**DATA SHOWN**

%%

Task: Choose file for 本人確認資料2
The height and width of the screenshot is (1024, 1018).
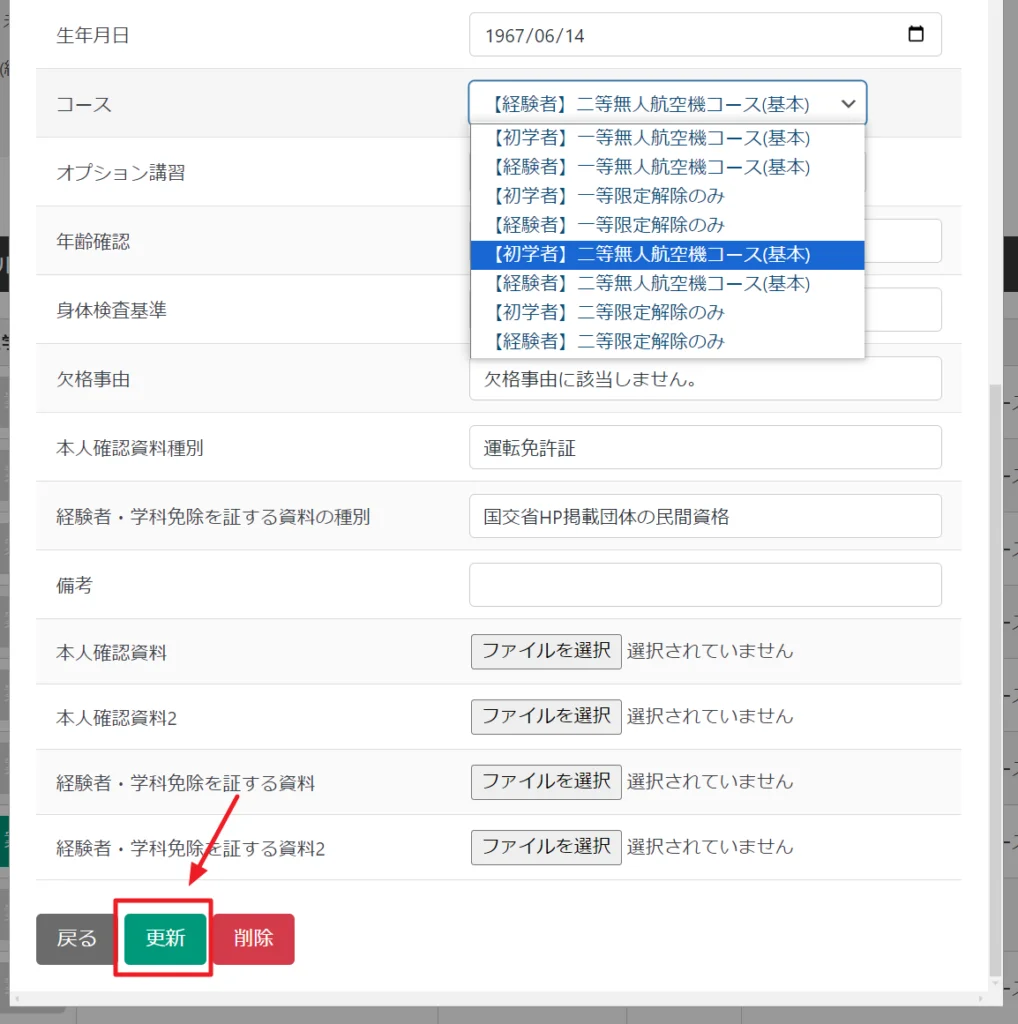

%%
%%

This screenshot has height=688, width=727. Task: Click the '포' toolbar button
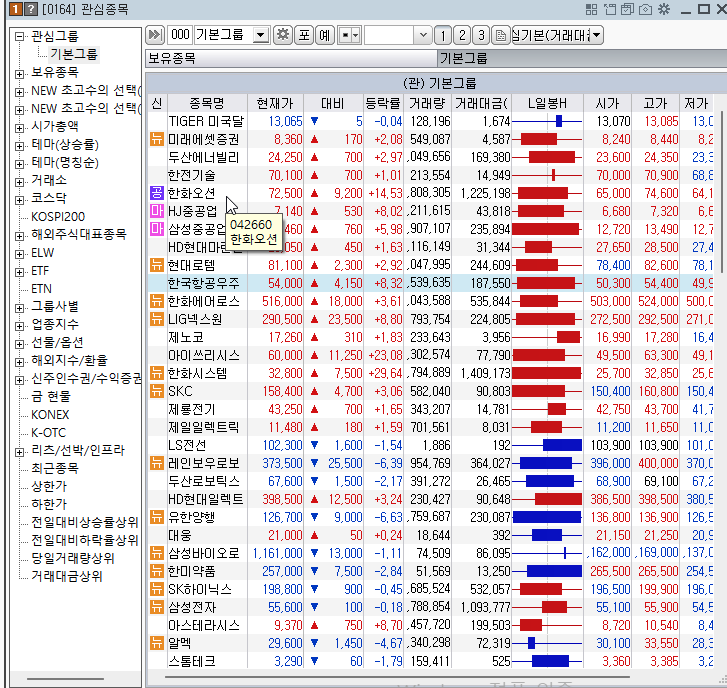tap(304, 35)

%%
%%

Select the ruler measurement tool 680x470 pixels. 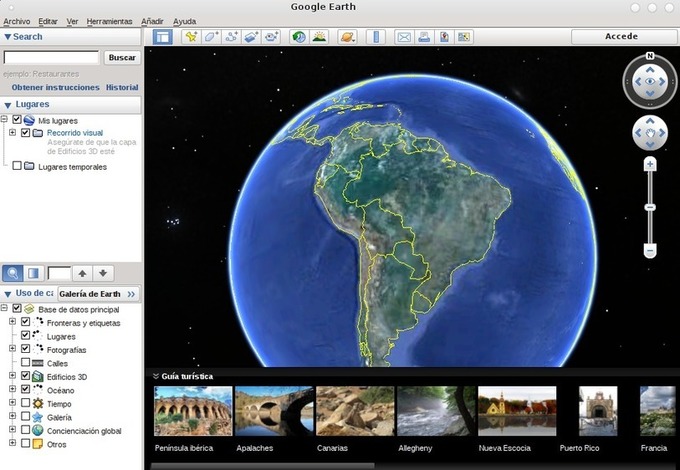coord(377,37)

%%

**PROMPT**
Output should match, line for line, the stretch of the material above from the line holding "Task: Choose file for 本人確認資料2" through the line holding "The height and".

**WRITTEN ANSWER**
Task: Choose file for 本人確認資料2
The height and width of the screenshot is (1024, 1018).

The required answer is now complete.